(Stored data)
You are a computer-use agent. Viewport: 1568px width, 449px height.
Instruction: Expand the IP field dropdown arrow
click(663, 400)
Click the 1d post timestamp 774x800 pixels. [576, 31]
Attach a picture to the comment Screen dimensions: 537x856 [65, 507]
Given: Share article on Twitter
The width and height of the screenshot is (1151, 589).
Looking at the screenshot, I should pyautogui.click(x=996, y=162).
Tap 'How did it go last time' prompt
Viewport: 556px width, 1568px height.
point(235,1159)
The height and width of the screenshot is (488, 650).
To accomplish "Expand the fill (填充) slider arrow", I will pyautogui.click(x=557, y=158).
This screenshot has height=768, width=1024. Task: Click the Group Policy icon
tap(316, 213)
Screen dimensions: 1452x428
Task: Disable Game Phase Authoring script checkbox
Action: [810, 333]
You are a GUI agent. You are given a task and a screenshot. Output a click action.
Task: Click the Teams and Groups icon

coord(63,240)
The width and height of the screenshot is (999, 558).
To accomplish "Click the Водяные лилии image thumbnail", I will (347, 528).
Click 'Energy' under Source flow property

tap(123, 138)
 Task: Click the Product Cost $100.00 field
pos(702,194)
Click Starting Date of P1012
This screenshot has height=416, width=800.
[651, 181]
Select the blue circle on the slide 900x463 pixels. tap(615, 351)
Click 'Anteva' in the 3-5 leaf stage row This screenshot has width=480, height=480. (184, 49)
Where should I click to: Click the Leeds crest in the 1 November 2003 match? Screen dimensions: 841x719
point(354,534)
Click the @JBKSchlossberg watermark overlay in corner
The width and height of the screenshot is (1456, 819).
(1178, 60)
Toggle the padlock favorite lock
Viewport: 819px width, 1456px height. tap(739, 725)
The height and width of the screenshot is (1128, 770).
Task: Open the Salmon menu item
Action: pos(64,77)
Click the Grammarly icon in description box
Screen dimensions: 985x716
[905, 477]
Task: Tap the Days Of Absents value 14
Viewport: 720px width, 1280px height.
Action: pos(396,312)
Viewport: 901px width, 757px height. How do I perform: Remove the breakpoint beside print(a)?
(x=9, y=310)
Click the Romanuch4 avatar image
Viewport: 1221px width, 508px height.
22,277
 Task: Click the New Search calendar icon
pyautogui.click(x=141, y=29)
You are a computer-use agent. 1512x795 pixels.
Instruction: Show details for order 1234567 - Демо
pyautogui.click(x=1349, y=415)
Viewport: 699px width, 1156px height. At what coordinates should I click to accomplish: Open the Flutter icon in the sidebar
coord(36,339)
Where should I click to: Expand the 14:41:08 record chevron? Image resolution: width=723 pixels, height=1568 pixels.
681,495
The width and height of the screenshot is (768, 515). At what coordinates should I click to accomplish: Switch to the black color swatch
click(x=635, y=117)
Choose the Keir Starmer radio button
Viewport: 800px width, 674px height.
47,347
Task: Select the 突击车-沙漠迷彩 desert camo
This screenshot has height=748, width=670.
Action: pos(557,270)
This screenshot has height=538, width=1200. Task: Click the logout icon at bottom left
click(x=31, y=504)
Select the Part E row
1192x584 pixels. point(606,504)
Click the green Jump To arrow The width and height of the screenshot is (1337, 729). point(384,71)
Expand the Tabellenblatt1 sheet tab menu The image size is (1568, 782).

What is required: From the first line to the last, copy the records without alteration.

Response to this task:
You are a computer-use agent. Viewport: 1568px width, 449px height.
Instruction: Expand the IP field dropdown arrow
click(663, 400)
Click the 1d post timestamp 774x800 pixels. [576, 31]
Attach a picture to the comment Screen dimensions: 537x856 [65, 507]
Given: Share article on Twitter
The width and height of the screenshot is (1151, 589).
Looking at the screenshot, I should pyautogui.click(x=996, y=162).
Tap 'How did it go last time' prompt
Viewport: 556px width, 1568px height.
point(235,1159)
The height and width of the screenshot is (488, 650).
To accomplish "Expand the fill (填充) slider arrow", I will pyautogui.click(x=557, y=158).
This screenshot has height=768, width=1024. Task: Click the Group Policy icon
tap(316, 213)
Screen dimensions: 1452x428
Task: Disable Game Phase Authoring script checkbox
Action: [810, 333]
You are a GUI agent. You are given a task and a screenshot. Output a click action.
Task: Click the Teams and Groups icon

coord(63,240)
The width and height of the screenshot is (999, 558).
To accomplish "Click the Водяные лилии image thumbnail", I will (347, 528).
Click 'Energy' under Source flow property

tap(123, 138)
 Task: Click the Product Cost $100.00 field
pos(702,194)
Click Starting Date of P1012
This screenshot has height=416, width=800.
[651, 181]
Select the blue circle on the slide 900x463 pixels. tap(615, 351)
Click 'Anteva' in the 3-5 leaf stage row This screenshot has width=480, height=480. (184, 49)
Where should I click to: Click the Leeds crest in the 1 November 2003 match? Screen dimensions: 841x719
point(354,534)
Click the @JBKSchlossberg watermark overlay in corner
The width and height of the screenshot is (1456, 819).
(1178, 60)
Toggle the padlock favorite lock
Viewport: 819px width, 1456px height. tap(739, 725)
The height and width of the screenshot is (1128, 770).
Task: Open the Salmon menu item
Action: pos(64,77)
Click the Grammarly icon in description box
Screen dimensions: 985x716
[905, 477]
Task: Tap the Days Of Absents value 14
Viewport: 720px width, 1280px height.
Action: pos(396,312)
Viewport: 901px width, 757px height. How do I perform: Remove the breakpoint beside print(a)?
(x=9, y=310)
Click the Romanuch4 avatar image
Viewport: 1221px width, 508px height.
22,277
 Task: Click the New Search calendar icon
pyautogui.click(x=141, y=29)
You are a computer-use agent. 1512x795 pixels.
Instruction: Show details for order 1234567 - Демо
pyautogui.click(x=1349, y=415)
Viewport: 699px width, 1156px height. At what coordinates should I click to accomplish: Open the Flutter icon in the sidebar
coord(36,339)
Where should I click to: Expand the 14:41:08 record chevron? Image resolution: width=723 pixels, height=1568 pixels.
681,495
The width and height of the screenshot is (768, 515). At what coordinates should I click to accomplish: Switch to the black color swatch
click(x=635, y=117)
Choose the Keir Starmer radio button
Viewport: 800px width, 674px height.
47,347
Task: Select the 突击车-沙漠迷彩 desert camo
This screenshot has height=748, width=670.
Action: pos(557,270)
This screenshot has height=538, width=1200. Task: Click the logout icon at bottom left
click(x=31, y=504)
Select the Part E row
1192x584 pixels. point(606,504)
Click the green Jump To arrow The width and height of the screenshot is (1337, 729). point(384,71)
Expand the Tabellenblatt1 sheet tab menu The image size is (1568, 782).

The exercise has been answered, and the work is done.